The question has been asked of me many times. I have asked me many times. Here in Thailand there is opportunity to ordain again. But here in Thailand I do not think so.
In case you did not know, I was ordained as a novice 10 years ago. I lived in a Thai temple in Arizona for a little over 4 months. I lived there with 3 Thai monks, two who were bilingual. I was a bull in a china shop but I was serious and dedicated. I had planned to stay longer but some events required my attention and I could not do so as a monastic.
Monks live by very strict rules. 227 rules actually. They affect every area of life, dress, eating, grooming, traveling, socializing and much more. As I am in Thailand for my first time if I were to ordain, I would be limiting my ability to travel around. New monks are generally required to be in the company of a senior monk. They rarely can travel at night. They cannot go to entertainment venues, such as a Muy Thai match (Thai martial art)
As it is, I am very connected to the things that matter most to me about being a monk. I am with them constantly learning more and more about the history and ceremonies and teachings of the Buddha. My constant companions are monks who are all in university and are preparing to graduate. Each one has been in the monastic life for at least 10 years, starting when they were as young as 12 as novices.
Traveling and eating together I am constantly asking them questions. And they are practicing their English so they are forcing me to think about how I explain many things including English slang. Sometimes we have to resort to an Internet translator.
The monks are also teaching me some basic Thai words, and how to get around and how to integrate into a monastic community as a lay-person (non-monk). They are telling me stories about their countries of origin, Myanmar and Laos.
As part of the monastic community, I arise at 4.45 AM or earlier so I will chant the morning chants with them. I help clean the temple grounds and then go out on the alms rounds with them. I know the difficulties I would face were I to try walking barefoot for 2 miles everyday to collect alms/food. I usually have morning meals with the monks. Their last meal must be completed by mid-day. But unlike them, I can leave the temple in the late afternoon and get something more to eat. But of course I too must be in bed early to rest up for the next morning. So what would I benefit from ordination. Probably ego. As a lay-person I am essentially an attendant to the monks until the completion of the lunch meal. Then we often go out touring in the afternoon or helping me with errands like immigration.

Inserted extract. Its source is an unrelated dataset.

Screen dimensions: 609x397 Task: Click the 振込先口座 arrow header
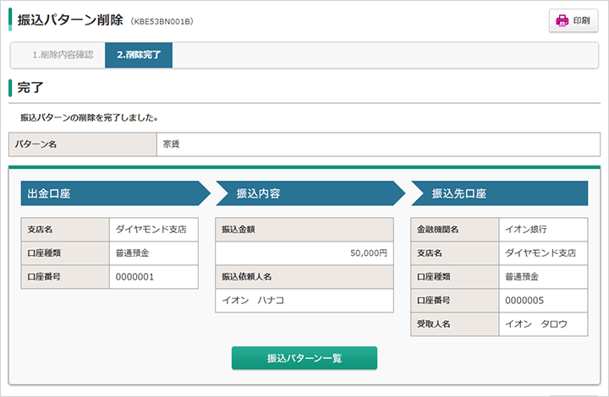pyautogui.click(x=500, y=193)
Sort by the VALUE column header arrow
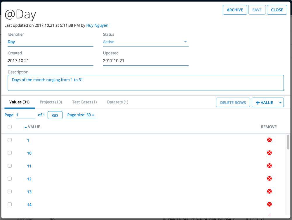Viewport: 292px width, 220px height. [26, 127]
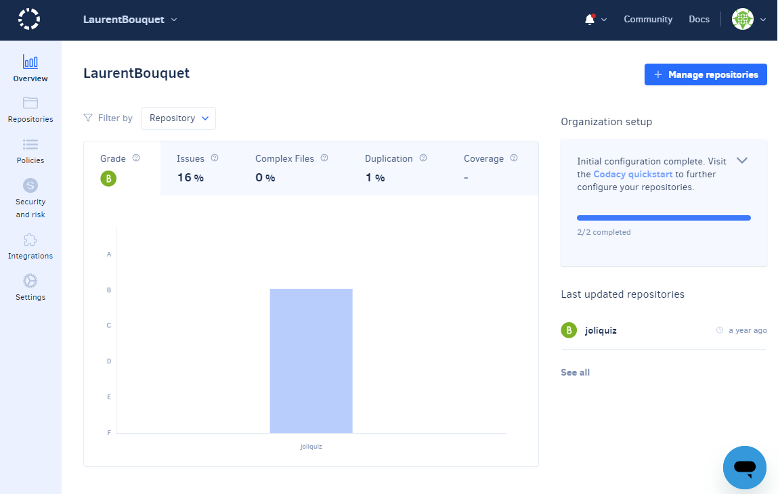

If I travel Thailand as a monk I will be presented with the difficulty of eating my meal before noon. We have had to cut short some morning touring to eat and sometimes they just pass on the meal because it got too late, which would make me crazy. They cannot wear sunglasses or play musical instruments. Their robes are well-suited for most days but quite another matter in very hot or very cold weather. Monks generally hang their robes out around the temple to dry. I go to a laundry service because underpants should not be part of a temple clothes-dry line.

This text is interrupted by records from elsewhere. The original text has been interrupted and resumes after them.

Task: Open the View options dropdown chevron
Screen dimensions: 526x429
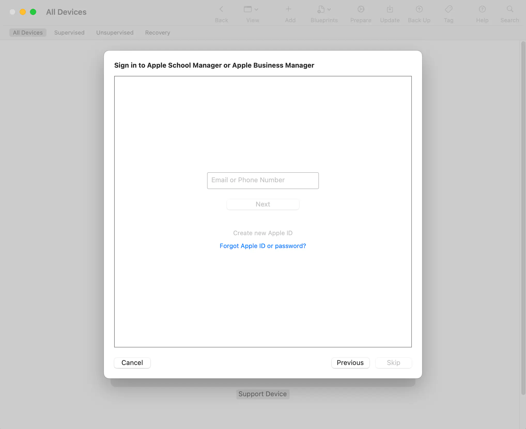Action: tap(256, 9)
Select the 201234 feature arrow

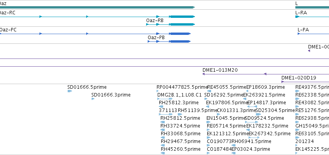point(297,146)
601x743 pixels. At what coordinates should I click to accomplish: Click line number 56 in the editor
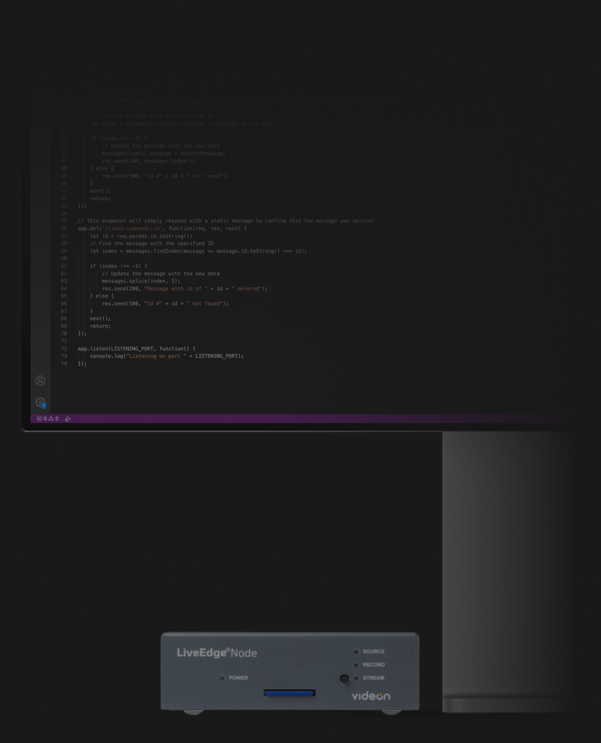(63, 228)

The monks wear sandals or flip flops when walking after alms. They have walked many miles with me that way. I am quite spoiled podiatrically speaking, and suffer if I do not have my vibram soled shoes when walking on hard surfaces.

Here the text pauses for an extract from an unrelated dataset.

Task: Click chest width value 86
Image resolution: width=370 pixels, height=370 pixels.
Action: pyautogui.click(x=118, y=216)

In addition, while I am proficient at certain Pali chanting, I do not have it memorized, I am also not conversant with many additional chants used by the monks for specific moments. There is the blessing given on the alms round many times but sadly I do not have any skill in chanting it……yet. Pali is considered the language of the Buddha and was used to teach the Buddha’s lessons to his listeners. From Britannica “Pāli language, classical and liturgical language of the Theravāda Buddhist canon, a Middle Indo-Aryan language of north Indian origin. On the whole, Pāli seems closely related to the Old Indo-Aryan Vedic and Sanskrit dialects but is apparently not directly descended from either of these.”
So the truth is, at least for now, I have many of the benefits of being a monk but not the limitations. As a first time visitor to Asia, I think it is best for all that I not ordain again. Perhaps my next visit.